**Task details:** Render the items as a Markdown table with the columns "Row" and "Line", starting with the line containing "Where should I click to: Open" and continuing through the end of the items, omitting blank lines.
begin Excerpted records
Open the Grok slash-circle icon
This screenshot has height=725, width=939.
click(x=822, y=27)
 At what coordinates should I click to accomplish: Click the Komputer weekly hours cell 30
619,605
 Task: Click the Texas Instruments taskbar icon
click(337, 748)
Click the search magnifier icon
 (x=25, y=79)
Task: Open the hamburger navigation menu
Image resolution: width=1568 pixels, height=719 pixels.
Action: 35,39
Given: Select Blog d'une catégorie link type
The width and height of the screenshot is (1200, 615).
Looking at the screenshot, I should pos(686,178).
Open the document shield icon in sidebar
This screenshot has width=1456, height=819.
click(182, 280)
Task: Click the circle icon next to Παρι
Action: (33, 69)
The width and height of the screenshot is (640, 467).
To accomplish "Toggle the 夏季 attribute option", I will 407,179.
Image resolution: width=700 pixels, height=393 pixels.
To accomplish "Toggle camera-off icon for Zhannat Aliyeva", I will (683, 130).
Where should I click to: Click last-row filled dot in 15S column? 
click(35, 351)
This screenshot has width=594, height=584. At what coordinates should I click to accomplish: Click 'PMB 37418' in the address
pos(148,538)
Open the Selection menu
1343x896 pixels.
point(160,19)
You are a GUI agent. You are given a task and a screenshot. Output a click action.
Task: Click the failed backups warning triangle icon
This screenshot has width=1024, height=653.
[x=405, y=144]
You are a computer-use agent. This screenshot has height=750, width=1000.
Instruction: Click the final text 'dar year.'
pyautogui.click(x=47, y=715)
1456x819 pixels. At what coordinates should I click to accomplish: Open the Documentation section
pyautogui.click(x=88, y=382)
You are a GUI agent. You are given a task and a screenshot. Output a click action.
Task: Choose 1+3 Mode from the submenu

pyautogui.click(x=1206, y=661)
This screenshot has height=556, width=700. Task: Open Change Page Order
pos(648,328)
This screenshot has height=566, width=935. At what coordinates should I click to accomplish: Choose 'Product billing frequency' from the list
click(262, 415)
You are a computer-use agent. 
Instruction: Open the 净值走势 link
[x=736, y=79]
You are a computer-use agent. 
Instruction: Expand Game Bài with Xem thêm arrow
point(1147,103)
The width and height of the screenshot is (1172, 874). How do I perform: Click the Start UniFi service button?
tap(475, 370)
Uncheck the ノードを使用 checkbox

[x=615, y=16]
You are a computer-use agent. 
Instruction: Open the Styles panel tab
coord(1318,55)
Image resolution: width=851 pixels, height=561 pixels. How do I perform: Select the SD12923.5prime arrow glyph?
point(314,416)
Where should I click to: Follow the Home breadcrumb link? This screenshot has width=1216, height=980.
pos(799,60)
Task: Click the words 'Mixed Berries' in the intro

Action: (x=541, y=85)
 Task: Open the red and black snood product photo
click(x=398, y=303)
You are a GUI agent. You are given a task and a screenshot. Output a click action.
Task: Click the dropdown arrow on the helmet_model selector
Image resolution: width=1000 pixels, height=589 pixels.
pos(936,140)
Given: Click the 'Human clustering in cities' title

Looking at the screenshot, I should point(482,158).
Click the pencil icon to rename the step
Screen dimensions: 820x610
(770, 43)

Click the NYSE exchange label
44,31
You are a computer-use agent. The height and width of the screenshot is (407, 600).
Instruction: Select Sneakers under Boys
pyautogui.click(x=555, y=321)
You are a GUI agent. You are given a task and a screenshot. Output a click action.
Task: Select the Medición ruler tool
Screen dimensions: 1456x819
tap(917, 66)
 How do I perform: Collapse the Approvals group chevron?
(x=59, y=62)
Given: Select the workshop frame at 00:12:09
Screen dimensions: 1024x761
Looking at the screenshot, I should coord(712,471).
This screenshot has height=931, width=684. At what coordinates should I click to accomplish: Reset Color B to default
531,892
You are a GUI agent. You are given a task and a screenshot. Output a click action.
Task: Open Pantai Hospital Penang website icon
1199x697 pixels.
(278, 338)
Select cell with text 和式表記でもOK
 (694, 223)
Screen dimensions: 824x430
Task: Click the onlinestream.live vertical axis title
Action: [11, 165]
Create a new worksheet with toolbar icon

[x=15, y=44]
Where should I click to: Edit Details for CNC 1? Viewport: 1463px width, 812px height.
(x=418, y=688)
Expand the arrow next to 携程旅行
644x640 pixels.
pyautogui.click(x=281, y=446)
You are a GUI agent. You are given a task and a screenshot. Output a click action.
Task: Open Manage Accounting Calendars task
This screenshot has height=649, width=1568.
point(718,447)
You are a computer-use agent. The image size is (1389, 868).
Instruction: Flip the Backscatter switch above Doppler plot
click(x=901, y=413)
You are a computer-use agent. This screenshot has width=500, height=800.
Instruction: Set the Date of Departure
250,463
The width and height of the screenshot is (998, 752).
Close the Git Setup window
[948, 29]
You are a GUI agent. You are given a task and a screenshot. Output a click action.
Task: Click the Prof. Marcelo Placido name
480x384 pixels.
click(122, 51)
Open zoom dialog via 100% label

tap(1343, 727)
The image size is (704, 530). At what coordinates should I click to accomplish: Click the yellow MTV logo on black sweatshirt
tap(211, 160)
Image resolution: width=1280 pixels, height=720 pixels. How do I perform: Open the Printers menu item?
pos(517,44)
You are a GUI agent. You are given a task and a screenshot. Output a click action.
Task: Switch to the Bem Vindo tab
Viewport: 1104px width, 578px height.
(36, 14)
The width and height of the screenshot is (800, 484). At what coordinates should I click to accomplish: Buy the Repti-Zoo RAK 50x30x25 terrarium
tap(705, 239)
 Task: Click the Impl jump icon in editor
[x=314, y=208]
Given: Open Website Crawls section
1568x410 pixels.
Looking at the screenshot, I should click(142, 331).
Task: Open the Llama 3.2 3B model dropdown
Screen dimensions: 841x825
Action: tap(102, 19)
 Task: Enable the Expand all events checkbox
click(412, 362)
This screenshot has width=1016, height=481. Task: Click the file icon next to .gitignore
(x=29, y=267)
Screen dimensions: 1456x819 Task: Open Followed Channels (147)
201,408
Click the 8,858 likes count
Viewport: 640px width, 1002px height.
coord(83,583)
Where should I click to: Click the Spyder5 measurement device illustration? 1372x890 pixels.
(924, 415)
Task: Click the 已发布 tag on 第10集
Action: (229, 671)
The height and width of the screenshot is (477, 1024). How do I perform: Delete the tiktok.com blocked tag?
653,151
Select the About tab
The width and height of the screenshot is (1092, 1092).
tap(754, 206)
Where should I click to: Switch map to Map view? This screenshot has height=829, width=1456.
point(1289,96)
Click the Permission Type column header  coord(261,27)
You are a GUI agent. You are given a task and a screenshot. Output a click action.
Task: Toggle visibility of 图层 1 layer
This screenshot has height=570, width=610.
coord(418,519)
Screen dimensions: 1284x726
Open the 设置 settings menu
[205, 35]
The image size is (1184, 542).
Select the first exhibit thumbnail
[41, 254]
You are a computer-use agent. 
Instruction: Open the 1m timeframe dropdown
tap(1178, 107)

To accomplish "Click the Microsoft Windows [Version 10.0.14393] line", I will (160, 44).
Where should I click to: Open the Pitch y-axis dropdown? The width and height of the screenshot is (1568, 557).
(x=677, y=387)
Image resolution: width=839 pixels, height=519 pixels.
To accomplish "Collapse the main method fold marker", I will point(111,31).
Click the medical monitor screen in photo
end Excerpted records
**Reply to the task:**
| Row | Line |
|---|---|
| 1 | Where should I click to: Open the Pitch y-axis dropdown? The width and height of the screenshot is (1568, 557). |
| 2 | (x=677, y=387) |
| 3 | Image resolution: width=839 pixels, height=519 pixels. |
| 4 | To accomplish "Collapse the main method fold marker", I will point(111,31). |
| 5 | Click the medical monitor screen in photo |